GLEN RIDGE, NJ — After 27 years as the pastor of the Holmdel Community United Church of Christ, the Rev. Rusty Eidmann-Hicks thought he was retired. He was retired, from May 2018 to February 2019, but now he is the interim pastor of the Glen Ridge Congregational Church.
Originally from New Britain, Conn., Eidmann-Hicks, 65, was a religion major at Trinity College.
“But I lived in the theater department,” he said earlier this week at the church. “At the end of my senior year, I had to decide between religion and the theater. I decided to go to Yale Divinity.”
After two more years, he began to question whether he had the calling for a life of a pastor. Having the feeling that you are being called, he said, is crucial.
“I joined a dying, little church in Connecticut,” he said. “I got involved and did a little of everything. The minister there asked me to be the assistant minister and that’s when the brick hit me in the head.”
Eidmann-Hicks was at this church for two years. A permanent minister was desired, but he was not chosen.
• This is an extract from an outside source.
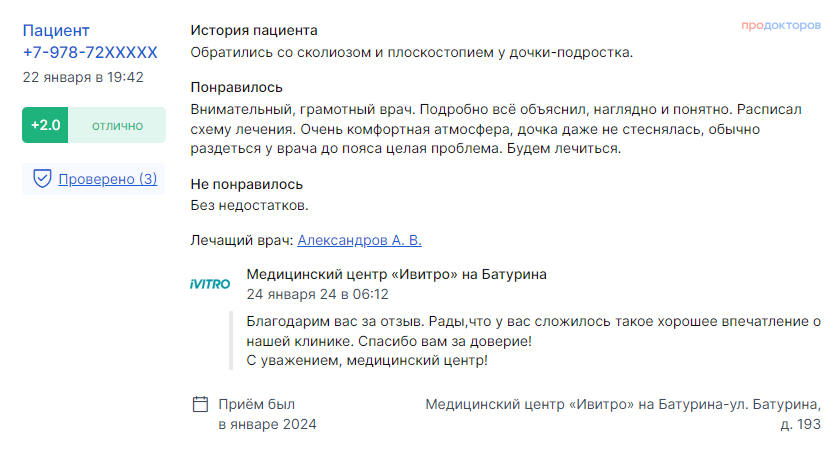Open the "Проверено (3)" verification link
This screenshot has height=450, width=838.
coord(108,179)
He went to Bridgeport and began an inner-city tutoring program.
“I started from scratch with a small grant from the United Church of Christ,” he said. “Within six years, there were six different tutoring programs. I worked hard and raised enough money to hire a staff. But I didn’t want to be a teacher. I wanted to go into the pastoral ministry.”
At this time, he married Martha Eidmann, an ordained UCC minister. They mutually attached their surnames.
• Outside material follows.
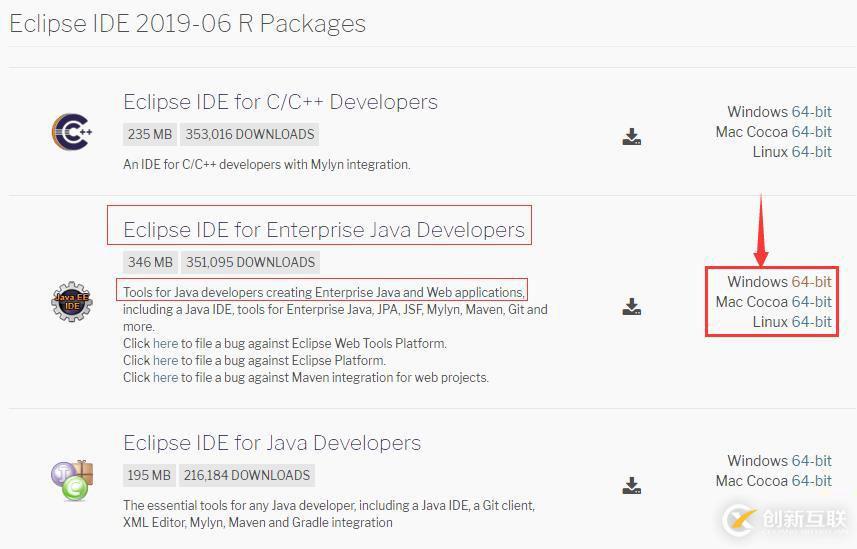
Task: Download C/C++ package for Mac Cocoa 64-bit
Action: click(811, 132)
“Oddly enough, we moved from Connecticut to New Jersey because she got a job at the Glen Ridge Congregational Church as associate minister.”
Their home became the parsonage on Appleton Place. That was in 1988. Eidmann-Hicks was unemployed. He got a job at Christ Church, in Summit, and later was hired by the Holmdel Community UCC. When he began there, the congregation numbered about 40. When he retired, that number was 150.
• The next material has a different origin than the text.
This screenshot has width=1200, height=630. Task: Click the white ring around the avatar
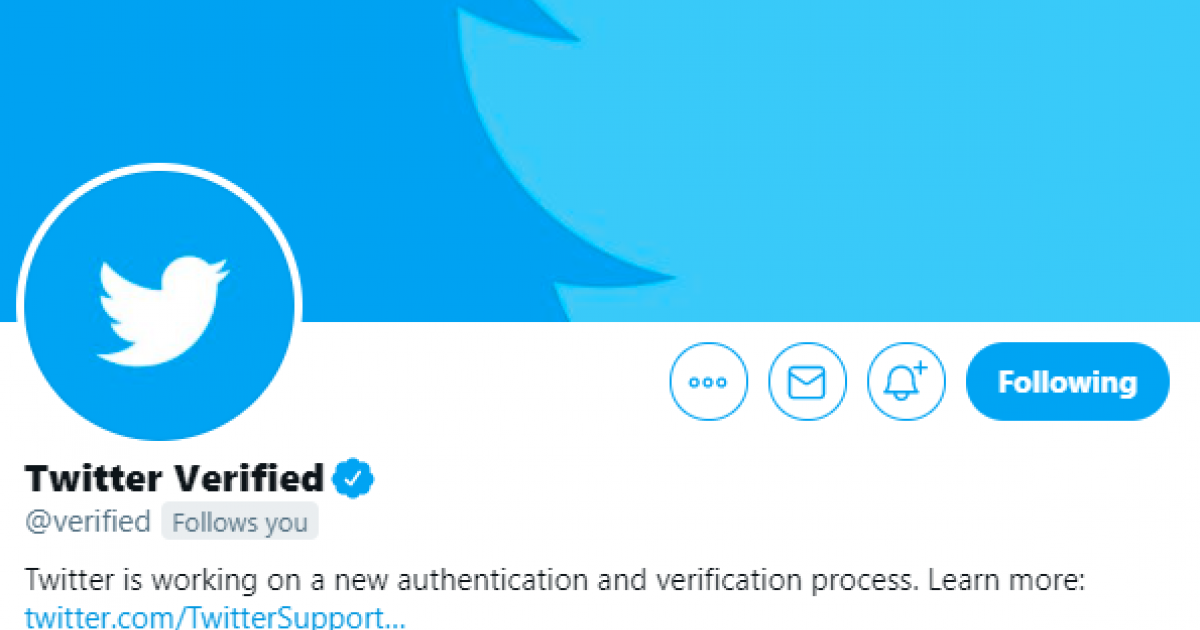coord(160,166)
Destiny then took a hand. The previous interim minister at the Glen Ridge church, Damien Lake, received a call to work in California and departed. That was when Eidmann-Hicks received a call. The search for another interim pastor had been brief and to the point.
“Our denomination is not large,” he said. “We all know everyone in the state. I’ve always been impressed with this church.”
Eidmann-Hicks said he is especially appreciative of the importance of the music and education programs at the church. His tenure will be a short one, he thinks only three months, but he has work to accomplish.
“I hope to advocate for the new pastor, that the church has a ministry ready for that person and are open to new ideas,” he said. “It’s not my job to make changes, but to let the congregation know changes are coming.”
He said changes come about very democratically among UCC membership. It does not happen “top down” as it might in the Roman Catholic Church.
“In this congregation, the pastor is in conversation,” Eidmann-Hicks said. “It’s almost a town meeting style.”
He will use his influence from the pulpit, attending church committee meetings and developing comradery. The GR Congregational Church, he said, already has strong leaders. But he also sees churches currently challenged to develop with new ways of operating. Congregations do not want their churches to be stuffy, he said, but rather in communion.
But accepting change is difficult, he acknowledged. For the GR Congregational Church, along with adjusting to cultural changes, there is also the arrival of a new pastor. The question the Glen Ridge church must answer, according to Eidmann-Hicks, is how it can be the church it wants to be and at the same time the church the community needs. He believes he is the right man at the right time for the church.
“I think the beauty of my being here is that I have nothing to prove and a lot of experience,” he said. “I have wisdom to pass on and advise. Not to push it, but only to make suggestions. Because I have nothing to prove, I hope to be in the background. I also have the freedom to say that once they find someone, I’m happily going back to retirement.”
Eidmann-Hicks feels honored to help the congregation move forward.
“I keep saying this church has strong bones,” he said.
He is especially grateful for having the music director, Thomas Mustachio, and the director of education, Maira Hernandez-Kinloch.
“Tom is a stable leader here and the music is so vital,” he said. “And new people coming to the church are looking for a family-friendly place to belong.”